He'd flown...he didn't know how far. He was very tired and hungry. But he was smart. And boy, was he lucky. Very, very lucky.
He landed in a backyard with a garden. And with a caring human inside a house. And with one phone call, he got everything he wanted. Took long enough.
One summer day, while I was home alone between college semesters, I got a near-frantic call from my grandma. She told me there was a "big bird" in her backyard, and if I came right over, I could have it.
Well, as a lifelong budgie owner who, at the time, had no birds in her house, that sounded wonderful. I did have several problems, though. My grandma lived a few miles away, in the next town over. I had no access to a car. Grandma was going to stay at her house so the bird stayed there. I only had budgie-sized cages available, and no food.
But as someone who would be damned before she'd let an opportunity like this slip away from her, I did the best I could anyway. I got on my bike, toting the budgie cage in my left hand, and drove through small-town traffic, over the bridge and through the historic preservation district to Grandmother's house...and the bird.
I didn't know what to expect by the time I got there. The bird could have been a macaw, a lorikeet, a Pionus parrot, anything.
He was not "anything." He was a huge normal gray cockatiel, with a beautiful blond head and deep brown eyes, and he was LOUD. He wanted something, and he wanted it NOW.
So I got off my bike, picked up the cage, and bent down to the grass and the bird.

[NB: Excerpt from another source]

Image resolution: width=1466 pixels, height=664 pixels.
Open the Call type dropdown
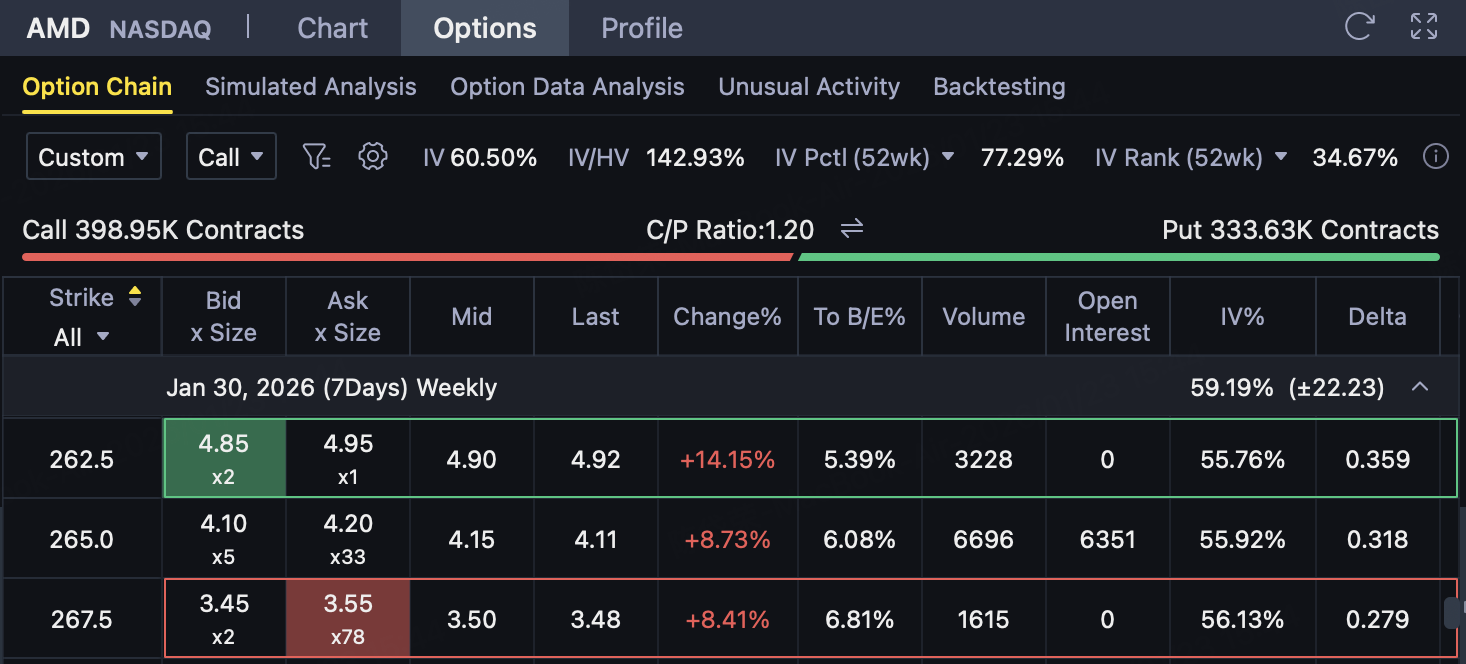pyautogui.click(x=231, y=157)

I decided to see if he'd been trained and offered him my finger. He gently stepped onto it, and not-so-gently complained about being stuffed into a small cage.
Once we got him proper housing and food, he ate for what seemed like hours straight. Just eating and eating, now that the humans he'd been telling to let him in and care for him finally got it through their thick skulls that they needed him.

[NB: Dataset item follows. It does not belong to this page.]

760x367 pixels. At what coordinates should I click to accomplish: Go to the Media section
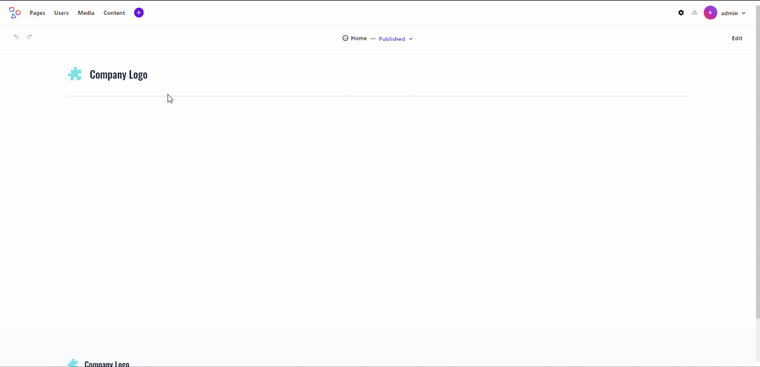pos(86,13)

We don't know who once owned him. We don't know if they still remember and miss him. But we do know one thing. Sunny Grey, who still lives with and loves my parents, was incredibly lucky. Luckier than most birds that get lost. He still has traces of his time in the wild. He is afraid of crows and blue jays. But he survived and found humans to care for him.
So please, if you own pets, do whatever it takes to keep them safe. Clip the bird's wings. Sunny's former owners did not. Microchip your pet. Don't leave doors or windows open with your pet out, especially if you own a bird.
We saved one lost pet. There are more. They are out there. Don't let yours become one of them. Thanks.